Golden Retrievers Make Terrible Employees

Last week we talked about how to start training your employees to handle problems effectively.

Ask, “What would you do?”

And then if their idea wouldn’t cause any harm or create unnecessary risk, even if it’s not what you would do or how you would fix the problem, you should let them implement their idea.

The two most common objections to this method are:

  • I can’t do that because I’d be giving them too much power and things will get out of hand.
  • It’s faster and or easier to either give them the answer or just fix it myself.

Let’s address each one of these in turn.

One misconception about asking your underling, “What would you do?” is that by asking them you are implicitly giving them free rein to handle the problem as they see fit. But nothing could be farther from the truth.

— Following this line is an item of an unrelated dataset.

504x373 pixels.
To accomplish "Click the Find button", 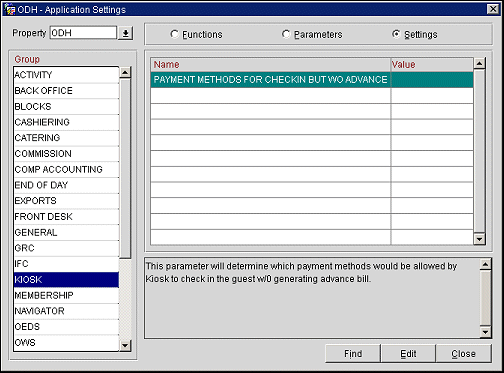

You’re still the boss. Which means you retain the right to say no to their idea. Remember, you’re only agreeing to hear their idea. Then, if it has merit, you can either amend it or green light it.

Now, if the issue is you don’t want to ask because you’re afraid of the confrontation of saying no to their idea…(AKA it was a bad idea)…then maybe you shouldn’t be managing people.

Second objection. It’s faster and or easier to either give them the answer or just fix it yourself.

Well, you’re right. Giving them the answer is faster. In the short term. But long term you’re shooting yourself in the foot.

By not making the investment of time to train your staff to be problem solvers, you end up with a team of Golden Retrievers. They drop their problems at your feet, then happily bound off in search of new problems to bring you.

It might be fun for a while. But it’s not a business model that allows growth.

So, what happens when you take the time to hear your employees’ ideas and then empower them to implement their solutions?

You end up with competent employees who can make good decisions, handle things on their own, and only ask for your help on the really big problems.

And with that, there’s no cap to how big you can build your business.